Marty's mother: The Stardusta Ballrooma... loaded with tomatahs.
Tommy: Right.


Okay. About the Stardust Ballroom. What a depressing-looking place. Not any worse than a modern club, I suppose, and certainly the music is a lot better. Although you did have to actually know how to dance, which could be a problem these days. It is indeed loaded with tomatahs. But even the tackiest tomatah isn't as poorly dressed as some of the Wellesley girls at the wedding in the movie I watched last night.
You don't get to be good-hearted by accident. You get kicked around long enough, you get to be a real professor of pain.
Why, oh why, didn't I see this movie in high school? I not only knew all the lyrics to "At Seventeen," I transposed it to a different key to make it easier to play on the guitar and arranged the instrumental interlude too. Not to mention "I Am A Rock." I could quote large chunks of The Rainmaker. I was the queen of wallflower quotes. But I never saw Marty until a few months ago.

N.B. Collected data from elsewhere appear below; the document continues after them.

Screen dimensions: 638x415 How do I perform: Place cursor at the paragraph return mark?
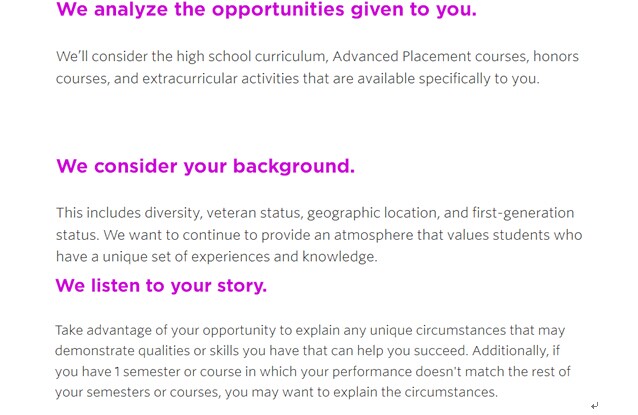pyautogui.click(x=594, y=406)
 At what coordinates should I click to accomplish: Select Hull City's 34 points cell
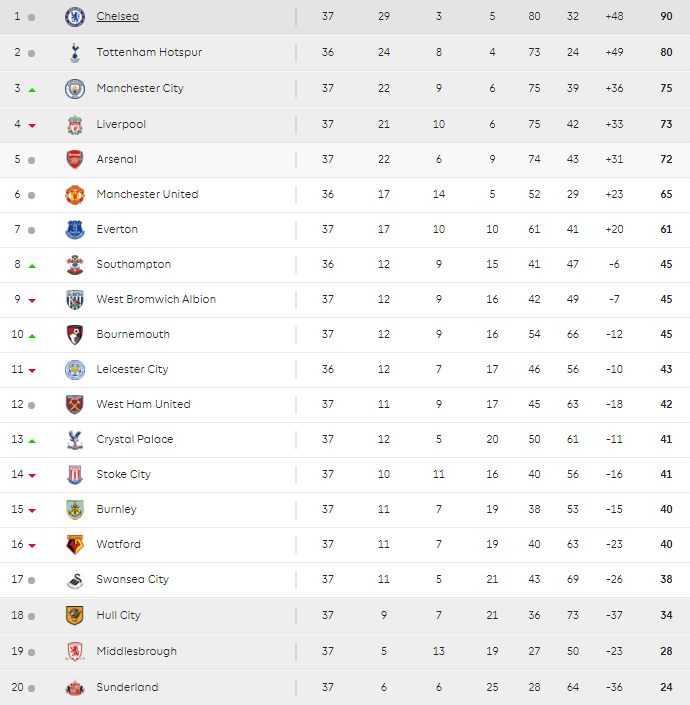click(x=666, y=615)
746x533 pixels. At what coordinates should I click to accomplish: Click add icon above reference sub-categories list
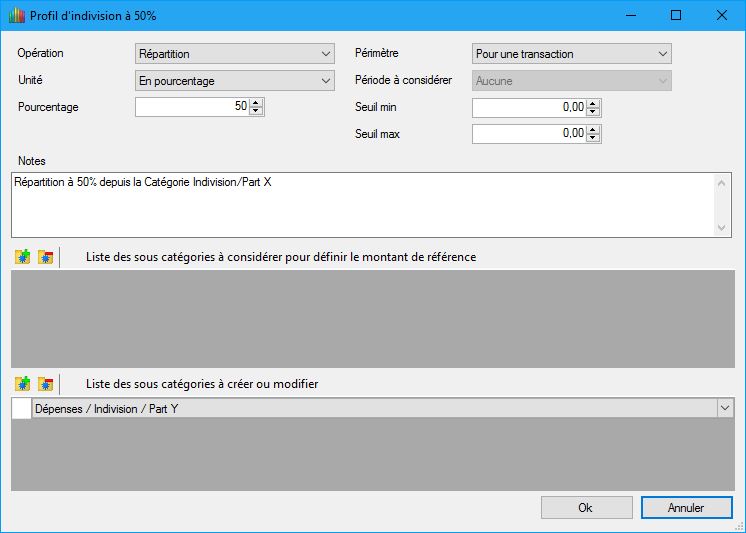point(23,257)
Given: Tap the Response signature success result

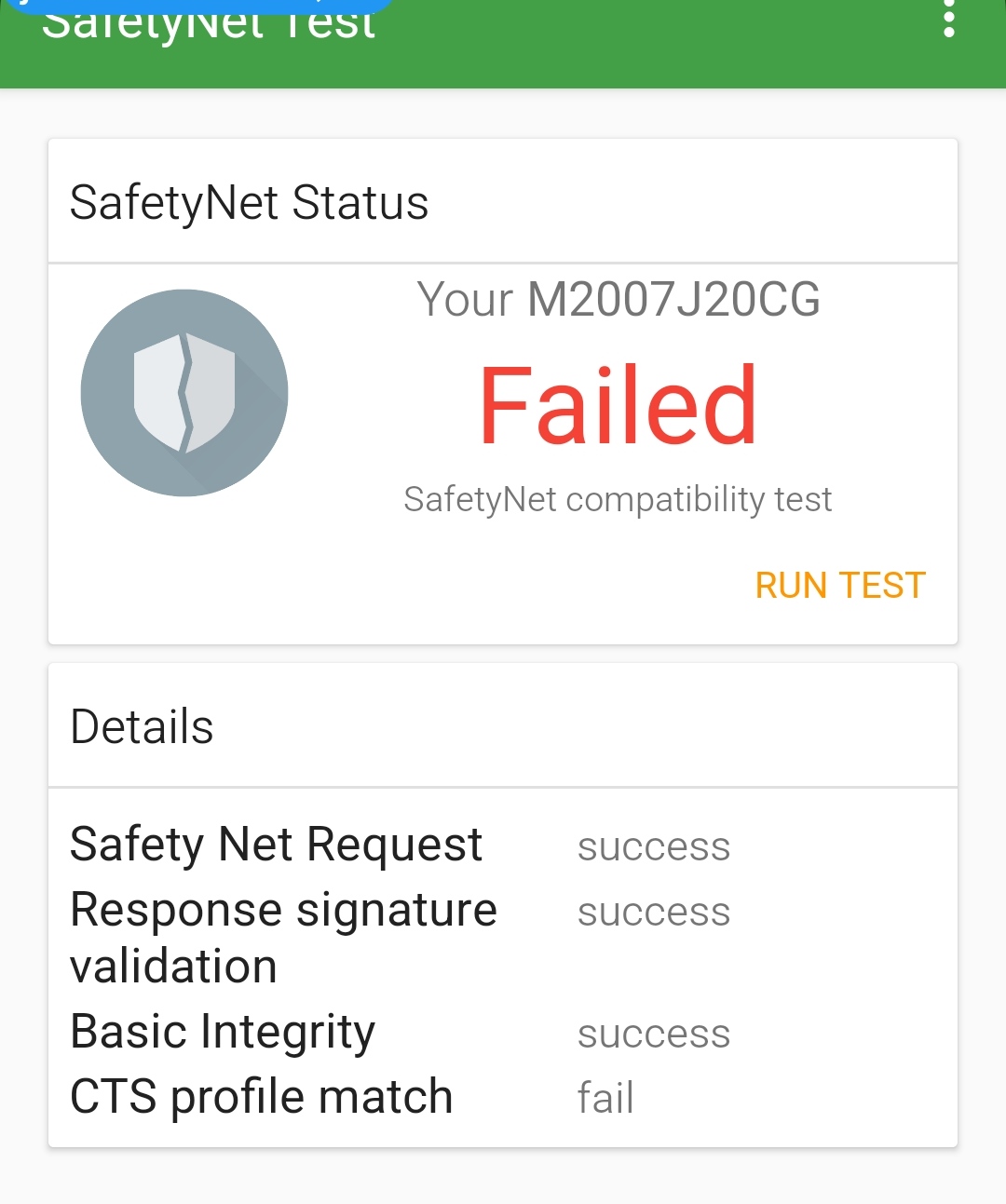Looking at the screenshot, I should (653, 913).
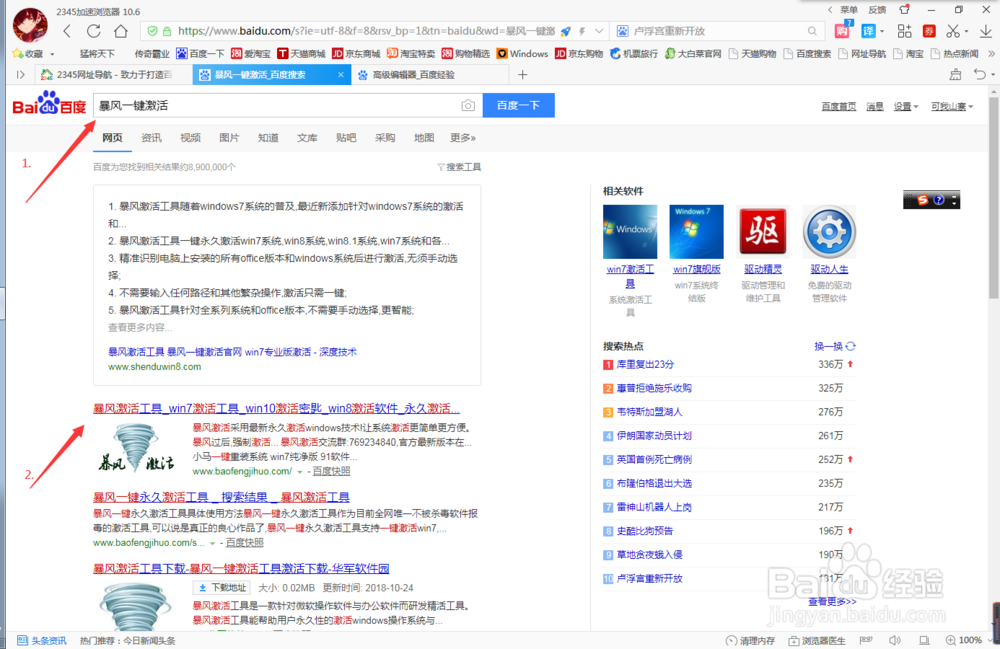
Task: Toggle no-image mode in the status bar
Action: click(866, 640)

Oh boy, here comes the world's weirdest courtship speech:
Marty: You see, you're not such a dog as you think you are.
Just what every girl wants to hear.
Marty: So there you are, so I guess I'm not such a dog as I think I am.
Clara: No, you're a very nice guy. I don't know why some girl hasn't grabbed you up long ago.
Marty: I don't know either. I think I'm a very nice guy. I also think I'm a pretty smart guy, in my own way. You know how I figure, two people get married and they're going to live together for forty or fifty years, so it's gotta be more than whether they're just good-lookin' or not. Now you tell me you think you're not so good-lookin', well, my father was a real ugly man, but my mother adored him. She told me how she used to get so miserable sometimes, like everybody, you know? And she says my father always tried to understand. I used to see them sometimes when I was a kid, sittin' in the livin' room, talkin' and talkin', and I used to adore my old man, because he was always so kind. That's one of the most beautiful things I have in my life, the way my father and mother were. And my father was a real ugly man. So it doesn't matter if you look like a gorilla. See, dogs like us, we ain't such dogs as we think we are.
They just don't write romantic stuff like that anymore!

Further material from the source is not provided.